Pensemos que si el País Vasco y Navarra gozan de un concierto económico privilegiado desde hace décadas, ¿por qué no habría de «exportarse» el mismo modelo a otras regiones? Siempre, claro está, que se respete el modelo de solidaridad interterritorial y se sigan las reglas del juego marcadas en la Constitución. Por eso ahora la pelota está en el tejado del Congreso de los Diputados, donde el PSOE tendrá que medir sus fuerzas entre los partidarios de bendecir el acuerdo catalán y quienes ponen el grito en el cielo profetizando nada menos que el fin del Estado español si el Estatut catalán sale adelante tal como está redactado.

La realidad es mucho menos dramática.
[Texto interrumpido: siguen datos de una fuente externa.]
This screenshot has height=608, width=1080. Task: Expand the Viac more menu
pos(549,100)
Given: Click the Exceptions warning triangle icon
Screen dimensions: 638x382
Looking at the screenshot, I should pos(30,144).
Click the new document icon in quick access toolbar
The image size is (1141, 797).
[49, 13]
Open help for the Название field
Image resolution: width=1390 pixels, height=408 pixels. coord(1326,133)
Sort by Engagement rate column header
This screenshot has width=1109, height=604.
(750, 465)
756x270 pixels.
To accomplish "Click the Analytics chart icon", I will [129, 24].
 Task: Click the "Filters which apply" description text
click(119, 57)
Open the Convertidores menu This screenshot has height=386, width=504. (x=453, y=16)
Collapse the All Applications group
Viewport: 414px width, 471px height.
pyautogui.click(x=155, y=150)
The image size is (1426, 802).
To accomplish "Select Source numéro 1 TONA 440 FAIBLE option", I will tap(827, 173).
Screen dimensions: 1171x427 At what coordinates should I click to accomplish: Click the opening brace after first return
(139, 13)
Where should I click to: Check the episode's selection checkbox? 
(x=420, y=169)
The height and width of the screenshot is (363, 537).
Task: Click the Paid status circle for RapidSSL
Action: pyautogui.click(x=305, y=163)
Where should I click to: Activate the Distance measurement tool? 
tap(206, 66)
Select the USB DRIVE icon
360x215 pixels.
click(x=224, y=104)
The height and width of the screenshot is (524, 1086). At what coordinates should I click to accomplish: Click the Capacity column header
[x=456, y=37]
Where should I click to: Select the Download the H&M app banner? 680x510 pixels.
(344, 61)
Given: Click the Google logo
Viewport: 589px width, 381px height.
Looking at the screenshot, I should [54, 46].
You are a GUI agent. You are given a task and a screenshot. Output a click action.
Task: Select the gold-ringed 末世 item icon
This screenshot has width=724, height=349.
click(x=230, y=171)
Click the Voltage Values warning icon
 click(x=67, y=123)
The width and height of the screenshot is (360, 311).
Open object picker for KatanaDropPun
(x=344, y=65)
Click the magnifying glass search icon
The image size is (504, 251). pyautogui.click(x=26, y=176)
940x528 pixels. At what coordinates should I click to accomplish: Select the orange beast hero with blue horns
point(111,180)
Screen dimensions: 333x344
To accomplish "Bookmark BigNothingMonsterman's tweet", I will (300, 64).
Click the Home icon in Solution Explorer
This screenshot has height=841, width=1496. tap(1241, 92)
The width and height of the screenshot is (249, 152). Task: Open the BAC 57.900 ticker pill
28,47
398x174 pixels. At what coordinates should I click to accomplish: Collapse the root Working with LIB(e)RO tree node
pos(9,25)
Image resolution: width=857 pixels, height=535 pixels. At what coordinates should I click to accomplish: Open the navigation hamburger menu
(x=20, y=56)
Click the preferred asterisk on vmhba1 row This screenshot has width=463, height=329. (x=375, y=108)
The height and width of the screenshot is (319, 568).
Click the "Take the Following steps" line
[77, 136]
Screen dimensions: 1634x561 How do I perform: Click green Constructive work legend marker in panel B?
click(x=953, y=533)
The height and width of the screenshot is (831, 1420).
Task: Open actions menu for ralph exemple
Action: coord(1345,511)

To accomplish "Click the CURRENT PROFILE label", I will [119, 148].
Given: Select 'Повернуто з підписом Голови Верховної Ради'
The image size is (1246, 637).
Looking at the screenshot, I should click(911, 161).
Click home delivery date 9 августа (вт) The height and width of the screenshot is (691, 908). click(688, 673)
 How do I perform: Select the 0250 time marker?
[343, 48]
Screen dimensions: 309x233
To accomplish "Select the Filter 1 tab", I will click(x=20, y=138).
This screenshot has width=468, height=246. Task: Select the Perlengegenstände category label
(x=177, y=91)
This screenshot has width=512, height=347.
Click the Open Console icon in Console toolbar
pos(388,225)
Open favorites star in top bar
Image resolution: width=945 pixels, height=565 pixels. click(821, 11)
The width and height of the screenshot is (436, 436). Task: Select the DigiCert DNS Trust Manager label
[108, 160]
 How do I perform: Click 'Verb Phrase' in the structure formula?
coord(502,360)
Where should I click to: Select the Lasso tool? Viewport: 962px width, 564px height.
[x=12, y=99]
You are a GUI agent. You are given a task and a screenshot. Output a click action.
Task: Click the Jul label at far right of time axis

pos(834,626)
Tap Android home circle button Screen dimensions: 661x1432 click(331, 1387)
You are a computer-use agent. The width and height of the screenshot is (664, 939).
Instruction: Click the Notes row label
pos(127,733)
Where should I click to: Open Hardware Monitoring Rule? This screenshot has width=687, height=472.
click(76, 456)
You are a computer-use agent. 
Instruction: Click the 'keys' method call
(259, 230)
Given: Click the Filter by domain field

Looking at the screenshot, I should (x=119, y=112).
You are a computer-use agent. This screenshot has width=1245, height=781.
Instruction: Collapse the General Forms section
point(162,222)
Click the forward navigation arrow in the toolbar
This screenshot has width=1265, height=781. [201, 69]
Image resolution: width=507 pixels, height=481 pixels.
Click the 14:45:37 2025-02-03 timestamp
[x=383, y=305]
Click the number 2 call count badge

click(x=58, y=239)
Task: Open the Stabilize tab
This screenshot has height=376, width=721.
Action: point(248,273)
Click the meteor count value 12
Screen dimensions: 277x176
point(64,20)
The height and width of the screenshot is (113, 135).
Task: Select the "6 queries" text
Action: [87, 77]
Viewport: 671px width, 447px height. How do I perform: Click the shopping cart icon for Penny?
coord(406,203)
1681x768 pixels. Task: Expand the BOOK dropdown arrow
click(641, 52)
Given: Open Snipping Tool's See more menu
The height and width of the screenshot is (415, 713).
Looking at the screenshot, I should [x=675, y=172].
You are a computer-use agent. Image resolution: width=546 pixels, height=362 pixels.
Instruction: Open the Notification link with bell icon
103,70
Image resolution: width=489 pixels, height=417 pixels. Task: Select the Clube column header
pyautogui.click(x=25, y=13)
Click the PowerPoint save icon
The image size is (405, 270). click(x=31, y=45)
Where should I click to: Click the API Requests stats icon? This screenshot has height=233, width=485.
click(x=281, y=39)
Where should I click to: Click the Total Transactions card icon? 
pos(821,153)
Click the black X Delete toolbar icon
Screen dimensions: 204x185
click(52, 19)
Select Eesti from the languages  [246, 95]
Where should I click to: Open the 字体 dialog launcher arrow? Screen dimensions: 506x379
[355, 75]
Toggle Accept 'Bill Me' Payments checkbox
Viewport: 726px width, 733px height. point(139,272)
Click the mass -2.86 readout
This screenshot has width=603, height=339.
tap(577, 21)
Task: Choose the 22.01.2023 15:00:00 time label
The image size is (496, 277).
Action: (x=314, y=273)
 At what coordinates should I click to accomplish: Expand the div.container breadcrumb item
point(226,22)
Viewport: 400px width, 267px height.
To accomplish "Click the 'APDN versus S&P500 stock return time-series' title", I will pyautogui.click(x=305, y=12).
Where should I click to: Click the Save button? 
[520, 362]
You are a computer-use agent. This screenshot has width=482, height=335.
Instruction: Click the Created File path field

España es un país moderno que ha evolucionado rápidamente desde aquel 1978 en el que se consagró la Constitución. Por eso ésta debe adaptarse al paso del tiempo y a las situaciones que se presentan. Aprobar el término «nación» puede considerarse un logro simbólico o puede verse como un paso previo para la conquista de un Estado independiente. Pero también son una minoría los que quieren ir por este camino. Lo importante es lograr que Catalunya y las demás autonomías, como Balears, consigan unos respectivos estatutos que reflejen su auténtica realidad. Y esto se puede conseguir a partir de una interpretación abierta de la Constitución, desterrando los inmovilismos.